━━━ VORLIEGENDER TEXT ━━━

# Pflanzen online bestellen



## jarro (28. März 2008)

hallo zusammen,
da es bei uns in der gegend sehr schlecht mit teichpflanzenhändlern ausschaut, bin ich auf die idee gekommen sie evtl online zu bestellen. wer kennt sich denn aus damit und kann mir mehr darüber sagen. vielleicht ein paar links wären nett.  oder kommt ganz zufällig jemand aus dem raum 37... und kann mir ein paar gute händler nennen ???  

danke euch schonmal 
gruss ingo


----------



## Epalzeorhynchos (28. März 2008)

*AW: Pflanzen online bestellen*

Hi.

Da würde ich dir die Seite hier empfehlen -> *www.nymphaion.de*

Da kannst du guten Gewissens bestellen.


----------



## WerWolf (28. März 2008)

*AW: Pflanzen online bestellen*

Obi ?
Plaaza ?
Bauhaus ?
Ikea ?
Toom ?

Sowas gibts bei euch doch 100pro ?


----------



## Silke (28. März 2008)

━━━

- AUFGABEN -
A) Zitiere aus der Forumsdiskussion wörtlich den Abschnitt, der bei den Worten „# Pflanzen online“ beginnt und nach den Worten „händler nennen ???“ endet.
B) Wandle die Zeilen der Auflistung ab der Zeile mit „This screenshot has height=804, width=855.“ einschließlich bis zur letzten Zeile der Auflistung in eine Markdown-Tabelle mit den Spalten „Nr“ und „Zeile“ um. Leere Zeilen lässt du weg.
Die folgende Auflistung steht in keinem Zusammenhang mit der Forumsdiskussion.

━━━ DATENAUSZUG ━━━

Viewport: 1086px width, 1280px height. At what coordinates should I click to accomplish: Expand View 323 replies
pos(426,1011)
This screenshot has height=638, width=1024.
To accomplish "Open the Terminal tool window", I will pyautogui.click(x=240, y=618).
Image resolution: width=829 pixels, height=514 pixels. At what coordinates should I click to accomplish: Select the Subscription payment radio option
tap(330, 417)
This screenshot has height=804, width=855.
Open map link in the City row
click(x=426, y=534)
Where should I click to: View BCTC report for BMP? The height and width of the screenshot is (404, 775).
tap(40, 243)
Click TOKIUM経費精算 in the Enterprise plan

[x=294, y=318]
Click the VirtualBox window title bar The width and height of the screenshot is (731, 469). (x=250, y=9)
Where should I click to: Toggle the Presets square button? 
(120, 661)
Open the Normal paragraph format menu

━━━

- LÖSUNGEN -
A)
# Pflanzen online bestellen



## jarro (28. März 2008)

hallo zusammen,
da es bei uns in der gegend sehr schlecht mit teichpflanzenhändlern ausschaut, bin ich auf die idee gekommen sie evtl online zu bestellen. wer kennt sich denn aus damit und kann mir mehr darüber sagen. vielleicht ein paar links wären nett.  oder kommt ganz zufällig jemand aus dem raum 37... und kann mir ein paar gute händler nennen ???

B)
| Nr | Zeile |
|---|---|
| 1 | This screenshot has height=804, width=855. |
| 2 | Open map link in the City row |
| 3 | click(x=426, y=534) |
| 4 | Where should I click to: View BCTC report for BMP? The height and width of the screenshot is (404, 775). |
| 5 | tap(40, 243) |
| 6 | Click TOKIUM経費精算 in the Enterprise plan |
| 7 | [x=294, y=318] |
| 8 | Click the VirtualBox window title bar The width and height of the screenshot is (731, 469). (x=250, y=9) |
| 9 | Where should I click to: Toggle the Presets square button?  |
| 10 | (120, 661) |
| 11 | Open the Normal paragraph format menu |